わたしには足首がない。怖い話ではない。足首があることはある。ただ脂肪に埋まって、一般的な足首のようにキュッと引き締まっていないのだ。

こういう肉に埋まった足首を、世間ではいろいろなモノに例える。象足とか、大根足とか、ハムとか、巨木とか…。見事にかわいくないモノばかりに例えられたものだ。

しかしわたしの母は違った。わたしがまだ小さい頃、母はわたしの足を大変かわいらしいものに例えてみせた。

「あなたのムッチリした足は大型犬の子犬みたいな足ね。だからそのうち、あなたの足もおとなの大型犬みたいにスラっとながーくなるよ。」

大型犬の子犬!いったい世間の誰がそんなかわいいモノで、太い足首を表現してみせただろうか。わたしは母の言葉を思い出すときは決まって、ゴールデンレトリーバーの子犬達が原っぱでヨチヨチ歩いている様子をイメージしてしまう。

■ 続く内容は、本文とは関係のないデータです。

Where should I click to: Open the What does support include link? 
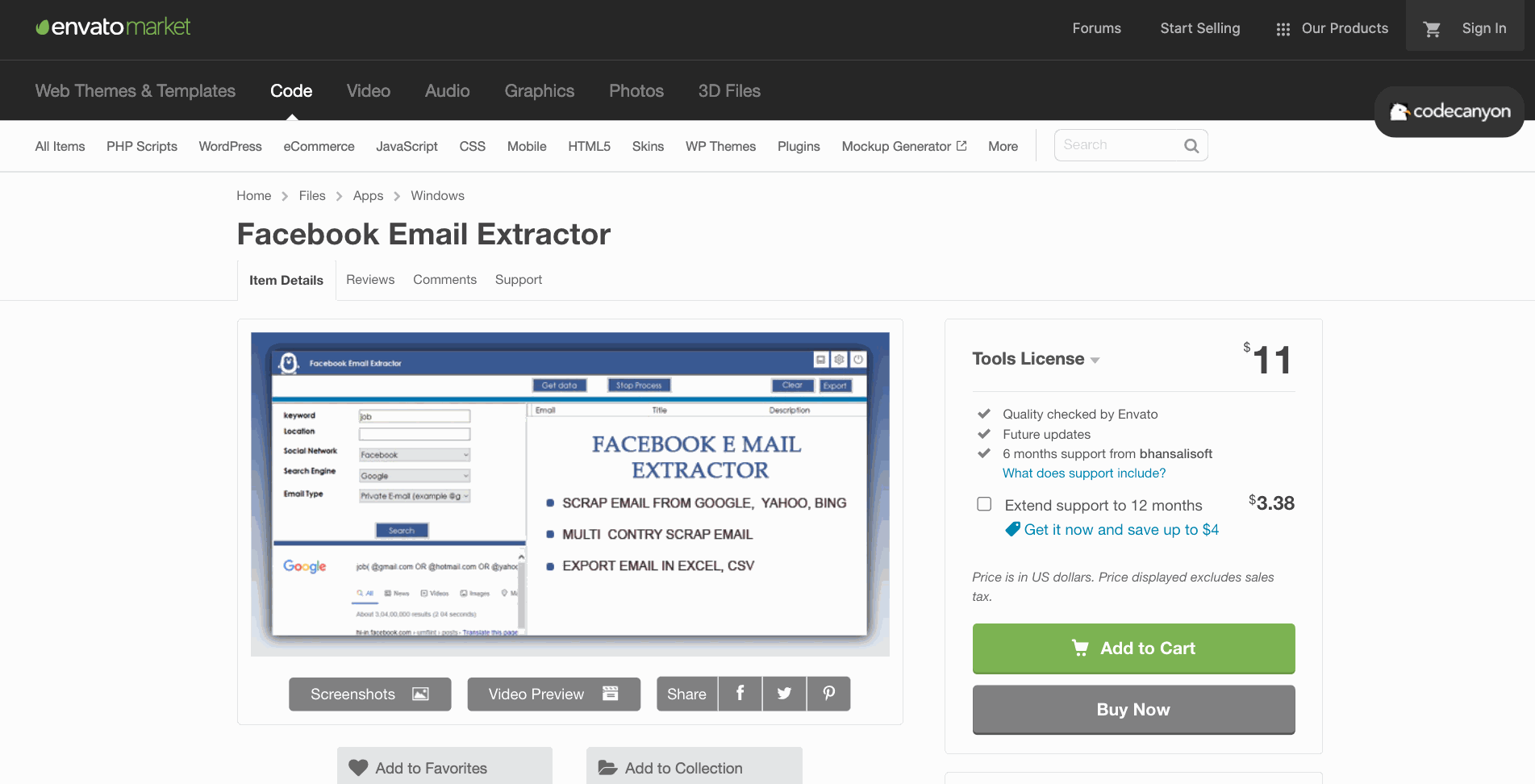tap(1083, 473)
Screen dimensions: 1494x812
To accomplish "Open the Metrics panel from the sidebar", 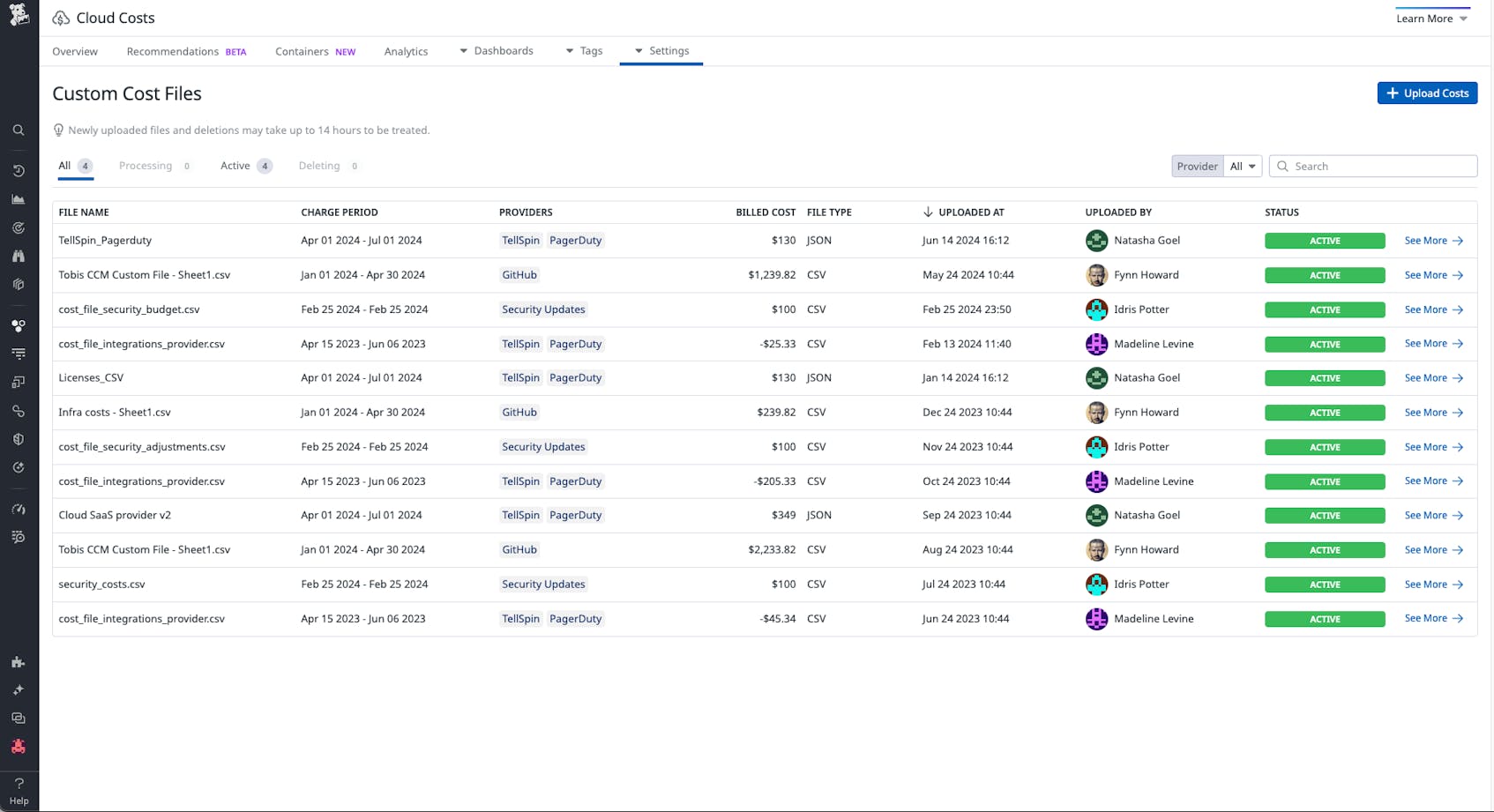I will coord(19,199).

わたしにだって女心はあるわけで、多感な時代も、おしゃれしたい時代もあったわけで。自分の足が、世間から象やら大根やらに例えられるような造形をしていれば、特大のコンプレックスを抱いてもおかしくはなかった。

それでも、わたしはあまり自分の足の形を気に病んだことはなかったように思う。スラっとした足を見かけると「いいなぁ、きれいだなぁ」と眺めることはあった。今もある。しかし他人の足への嫉妬に狂ったこともなかったし、意地でもダイエットして自分の足をどうこうしてやろう!と思ったこともなかった。

多感な思春期の頃などは、大きいお尻とか、太い眉とか、ナイーブな性格とか、人並みにコンプレックスを抱えていたものだが、足首のことで悩んだことはほとんどなかったように思う。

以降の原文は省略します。